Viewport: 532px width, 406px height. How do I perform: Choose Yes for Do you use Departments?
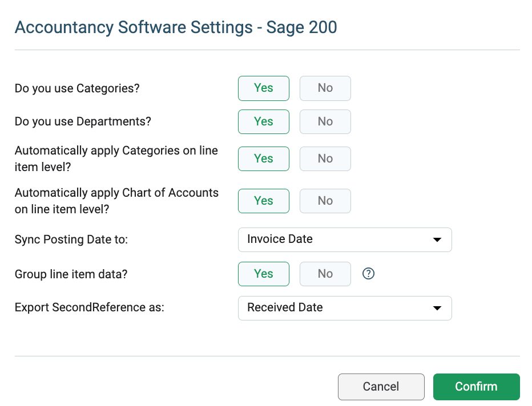264,121
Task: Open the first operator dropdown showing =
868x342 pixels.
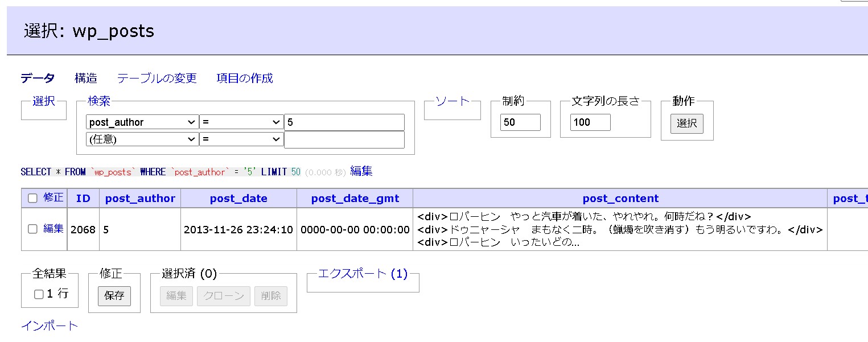Action: coord(241,122)
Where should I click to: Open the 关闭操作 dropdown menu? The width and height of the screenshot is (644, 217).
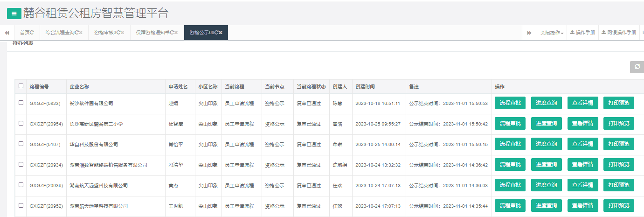(552, 33)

(WHAT YOU NEED TO DO)
Reproduce the lines of the listing exactly, starting at the one that contains "Task: Open the" and continuing through the final line, but leave out the pictures.

(RESPONSE TO THIS TASK)
Task: Open the first operator dropdown showing =
868x342 pixels.
Action: coord(241,122)
Where should I click to: Open the 关闭操作 dropdown menu? The width and height of the screenshot is (644, 217).
(552, 33)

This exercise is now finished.